I know Oleg Mikhailov for quite a time and I can surely say: the man is the master. And the mastery is shown not only in skills of drawing and painting. Oleg has that rare mixture of proficiency, imagination and observation seasoned with experience and passion.

I often wondered what pushes the artist to create, what lies behind the works. It is obvious that he has two main passions in life, one of which is the sea.

Indeed Oleg spends his vacations on the bodies of water. No matter what it is, a lake near the village, a bank of a river or the ocean shore, you'll find him fishing, swimming or diving, exploring the underwater world.

Once he said: "I've got a feeling that city men actually dream of escaping from the jungle of high-rise buildings they live in. That's why some engaged in rock climbing, others make it rafting on mountain rivers. I'm a man of water; I take a harpoon, mask and flippers and rush into the mysterious world of the deep sea."

Being a student of the St. Petersburg State Academic Institute of painting, sculpture and architecture named after I.E.Repin - the oldest and largest art educational institution in Russia, Oleg tried various printing techniques, and finally found his another love, his second passion - stone lithography, preferring it to the etching.

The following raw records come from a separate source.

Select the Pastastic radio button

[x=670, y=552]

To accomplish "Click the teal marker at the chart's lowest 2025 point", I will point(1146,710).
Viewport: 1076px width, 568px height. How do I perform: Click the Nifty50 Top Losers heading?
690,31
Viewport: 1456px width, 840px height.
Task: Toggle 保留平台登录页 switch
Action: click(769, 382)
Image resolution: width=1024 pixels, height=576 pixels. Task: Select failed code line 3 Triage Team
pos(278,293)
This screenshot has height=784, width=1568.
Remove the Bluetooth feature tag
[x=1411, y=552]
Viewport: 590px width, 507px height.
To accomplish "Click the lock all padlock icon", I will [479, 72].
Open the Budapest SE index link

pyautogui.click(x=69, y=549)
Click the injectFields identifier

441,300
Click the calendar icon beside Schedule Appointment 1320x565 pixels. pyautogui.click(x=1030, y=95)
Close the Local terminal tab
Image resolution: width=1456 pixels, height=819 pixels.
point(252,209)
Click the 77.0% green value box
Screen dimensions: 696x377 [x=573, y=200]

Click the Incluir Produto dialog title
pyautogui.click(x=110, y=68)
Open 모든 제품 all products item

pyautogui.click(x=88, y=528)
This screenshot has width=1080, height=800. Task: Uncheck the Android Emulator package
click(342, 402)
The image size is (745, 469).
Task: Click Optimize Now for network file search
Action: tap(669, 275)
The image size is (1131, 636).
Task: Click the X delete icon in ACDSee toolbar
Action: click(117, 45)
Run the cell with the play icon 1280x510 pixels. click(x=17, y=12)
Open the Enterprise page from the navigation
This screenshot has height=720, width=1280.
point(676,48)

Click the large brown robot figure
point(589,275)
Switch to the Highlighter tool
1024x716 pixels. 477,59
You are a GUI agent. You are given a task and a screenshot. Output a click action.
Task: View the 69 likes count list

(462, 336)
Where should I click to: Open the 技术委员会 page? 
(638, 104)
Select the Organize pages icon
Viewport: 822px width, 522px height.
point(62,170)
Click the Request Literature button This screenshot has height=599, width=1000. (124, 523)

Which is not surprising at all. The frames of etching are too narrow for the artist, it does not allow him to reveal the whole potential and embody the idea in full.

Stone lithography is unique, it not only accommodates various printing techniques, but combines both printing and drawing. Moreover it allows to work with color and finally obtain the imprints of much bigger size.

But it is not that easy. At the same time stone lithography is the most difficult of all. To dig it, one must have patience and dedication since lithographic limestone is heavy and bulky, but yet quite sensitive; it accepts fingerprints, does not forgive mistakes and requires a special care.

Another part of stone lithography is the collaboration of the two - the artist and the print master. Being the latter, I admire Oleg's ability to use every opportunity that stone gives and constantly open new ones. His affection to improvise and experimentalize constantly rises skills.

Oleg's works won't leave you indifferent, bright and colorful, allegorical and a little bit surreal at times they are riddled with dynamism and expression. They show the viewer himself as if in some kind of a fairy mirror evoking bright and cheerful memories and emotions, they are about life and lust for life.